WNG will post on its EBB an offer to sell the estimated
quantity of gas (PDM Gas) which it expects to be required
to purchase during the following month under the
remaining gas purchase contracts for which WNG has
determined that it can minimize GSR Costs by continuing
to purchase gas under the contract. Such posting will be
made no less than 15 days prior to the beginning of each
month (service month) and will include specific bidding
requirements for any party wishing to purchase such PDM
Gas for such service month. Bids may be submitted to
purchase PDM Gas for periods in excess of one month. If
any PDM Gas is contracted for periods in excess of one
month, only the quantity not covered by a contract will
be included in the monthly posting. Bids must be stated
as a percentage of the average spot index prices as
calculated in the preceding paragraph. In the event of
equal bids, the bid first received will be accepted.
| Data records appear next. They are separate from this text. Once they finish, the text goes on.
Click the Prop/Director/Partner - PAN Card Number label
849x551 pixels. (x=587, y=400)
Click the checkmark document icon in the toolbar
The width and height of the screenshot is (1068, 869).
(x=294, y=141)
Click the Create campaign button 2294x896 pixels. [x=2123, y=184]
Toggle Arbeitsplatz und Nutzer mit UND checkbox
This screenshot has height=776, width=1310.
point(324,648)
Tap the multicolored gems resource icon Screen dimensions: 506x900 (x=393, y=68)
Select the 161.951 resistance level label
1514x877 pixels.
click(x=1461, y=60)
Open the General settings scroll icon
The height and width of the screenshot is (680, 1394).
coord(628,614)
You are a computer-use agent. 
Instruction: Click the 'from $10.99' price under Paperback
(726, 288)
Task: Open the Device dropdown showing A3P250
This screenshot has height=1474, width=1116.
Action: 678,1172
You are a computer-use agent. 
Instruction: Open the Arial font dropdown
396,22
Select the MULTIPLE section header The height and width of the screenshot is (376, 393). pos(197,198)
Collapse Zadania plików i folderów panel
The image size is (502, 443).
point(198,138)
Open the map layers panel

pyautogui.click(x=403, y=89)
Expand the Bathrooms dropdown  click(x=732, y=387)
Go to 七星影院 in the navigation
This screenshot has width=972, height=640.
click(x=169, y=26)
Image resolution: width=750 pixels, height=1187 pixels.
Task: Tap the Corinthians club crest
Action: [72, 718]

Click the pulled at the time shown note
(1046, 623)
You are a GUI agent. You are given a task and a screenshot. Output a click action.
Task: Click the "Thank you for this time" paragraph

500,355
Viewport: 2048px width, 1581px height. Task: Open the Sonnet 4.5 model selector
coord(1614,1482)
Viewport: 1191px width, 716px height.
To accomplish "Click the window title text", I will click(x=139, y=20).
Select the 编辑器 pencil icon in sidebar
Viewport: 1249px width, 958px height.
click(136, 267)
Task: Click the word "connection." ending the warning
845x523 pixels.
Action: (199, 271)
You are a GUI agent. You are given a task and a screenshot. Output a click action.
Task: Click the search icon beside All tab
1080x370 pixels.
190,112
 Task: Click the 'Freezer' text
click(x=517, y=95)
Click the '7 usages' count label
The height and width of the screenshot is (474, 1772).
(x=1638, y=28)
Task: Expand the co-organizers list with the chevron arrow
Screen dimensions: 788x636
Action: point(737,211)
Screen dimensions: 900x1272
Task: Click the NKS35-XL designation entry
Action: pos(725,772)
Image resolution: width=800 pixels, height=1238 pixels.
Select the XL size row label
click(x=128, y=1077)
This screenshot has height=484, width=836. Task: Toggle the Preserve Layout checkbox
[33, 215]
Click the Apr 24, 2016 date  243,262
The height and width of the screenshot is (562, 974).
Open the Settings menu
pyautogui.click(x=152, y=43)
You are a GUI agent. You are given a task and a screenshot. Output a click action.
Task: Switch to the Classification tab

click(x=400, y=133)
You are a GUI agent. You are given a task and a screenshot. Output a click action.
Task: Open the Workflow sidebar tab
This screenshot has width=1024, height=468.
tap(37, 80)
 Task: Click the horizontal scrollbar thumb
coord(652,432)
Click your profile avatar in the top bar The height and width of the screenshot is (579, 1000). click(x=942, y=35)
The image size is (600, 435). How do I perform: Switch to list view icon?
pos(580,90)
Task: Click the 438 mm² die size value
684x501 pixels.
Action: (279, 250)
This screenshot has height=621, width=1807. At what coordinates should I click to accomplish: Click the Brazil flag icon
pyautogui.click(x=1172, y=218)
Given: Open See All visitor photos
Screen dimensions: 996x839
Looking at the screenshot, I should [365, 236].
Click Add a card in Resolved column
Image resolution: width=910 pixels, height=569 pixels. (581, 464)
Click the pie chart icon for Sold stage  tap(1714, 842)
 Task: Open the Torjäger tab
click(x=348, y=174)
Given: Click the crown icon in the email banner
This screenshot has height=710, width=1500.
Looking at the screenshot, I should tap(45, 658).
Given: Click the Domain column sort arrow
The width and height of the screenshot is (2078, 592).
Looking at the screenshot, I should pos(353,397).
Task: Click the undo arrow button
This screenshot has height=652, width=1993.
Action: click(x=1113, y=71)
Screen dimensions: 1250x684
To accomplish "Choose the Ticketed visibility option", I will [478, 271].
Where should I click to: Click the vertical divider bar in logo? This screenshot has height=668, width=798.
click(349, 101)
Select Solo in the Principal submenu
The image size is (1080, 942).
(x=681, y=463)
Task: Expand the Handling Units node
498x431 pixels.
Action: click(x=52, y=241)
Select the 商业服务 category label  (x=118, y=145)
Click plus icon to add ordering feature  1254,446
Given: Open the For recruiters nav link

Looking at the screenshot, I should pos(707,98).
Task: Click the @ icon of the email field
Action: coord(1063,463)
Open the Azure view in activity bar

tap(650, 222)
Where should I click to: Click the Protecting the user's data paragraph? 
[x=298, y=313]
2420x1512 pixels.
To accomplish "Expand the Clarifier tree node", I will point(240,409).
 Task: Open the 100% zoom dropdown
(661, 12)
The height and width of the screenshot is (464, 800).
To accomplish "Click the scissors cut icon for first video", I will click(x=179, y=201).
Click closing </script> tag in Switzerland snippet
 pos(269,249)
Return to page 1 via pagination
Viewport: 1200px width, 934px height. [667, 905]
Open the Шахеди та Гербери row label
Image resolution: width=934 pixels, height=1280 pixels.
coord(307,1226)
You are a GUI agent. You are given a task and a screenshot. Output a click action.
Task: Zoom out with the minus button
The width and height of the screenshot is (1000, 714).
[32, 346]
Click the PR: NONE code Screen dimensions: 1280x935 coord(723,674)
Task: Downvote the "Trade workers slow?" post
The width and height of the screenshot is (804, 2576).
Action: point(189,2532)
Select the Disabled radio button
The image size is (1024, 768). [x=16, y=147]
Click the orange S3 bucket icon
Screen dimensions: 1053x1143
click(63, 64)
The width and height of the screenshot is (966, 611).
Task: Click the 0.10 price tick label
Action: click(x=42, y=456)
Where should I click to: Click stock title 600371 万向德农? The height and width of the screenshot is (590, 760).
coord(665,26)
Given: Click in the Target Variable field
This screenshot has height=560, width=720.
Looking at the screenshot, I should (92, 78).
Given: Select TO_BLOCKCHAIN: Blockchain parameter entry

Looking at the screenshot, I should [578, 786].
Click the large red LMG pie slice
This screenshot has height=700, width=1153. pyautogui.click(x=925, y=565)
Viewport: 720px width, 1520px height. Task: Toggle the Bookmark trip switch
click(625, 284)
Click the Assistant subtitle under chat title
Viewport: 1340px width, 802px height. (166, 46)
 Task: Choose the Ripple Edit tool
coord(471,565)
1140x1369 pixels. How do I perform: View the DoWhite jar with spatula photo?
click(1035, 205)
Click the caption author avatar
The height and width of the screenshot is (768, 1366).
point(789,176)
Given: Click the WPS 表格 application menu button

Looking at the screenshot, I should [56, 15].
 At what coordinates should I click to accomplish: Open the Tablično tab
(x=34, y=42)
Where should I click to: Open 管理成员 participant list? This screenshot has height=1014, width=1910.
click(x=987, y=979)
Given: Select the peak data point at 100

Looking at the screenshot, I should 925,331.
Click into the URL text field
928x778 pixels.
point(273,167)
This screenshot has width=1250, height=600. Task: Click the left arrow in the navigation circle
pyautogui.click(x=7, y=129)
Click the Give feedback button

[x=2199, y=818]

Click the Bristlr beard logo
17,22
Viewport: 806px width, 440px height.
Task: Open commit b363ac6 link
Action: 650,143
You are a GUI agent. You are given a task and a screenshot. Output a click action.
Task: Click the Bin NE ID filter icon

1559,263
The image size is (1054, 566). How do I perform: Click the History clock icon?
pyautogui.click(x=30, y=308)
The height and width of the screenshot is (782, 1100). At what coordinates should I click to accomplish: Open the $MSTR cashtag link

WNG
will accept the bid which it determines provides the
greatest economic value to WNG and which meets the
specific bidding requirements as posted on the EBB;
however, WNG retains the right to reject any bid which is
lower than the average of the spot index prices as
calculated in the preceding paragraph.
The differential calculated in (c)(2) above shall be reduced
by net revenue received under WNG's below-market contracts.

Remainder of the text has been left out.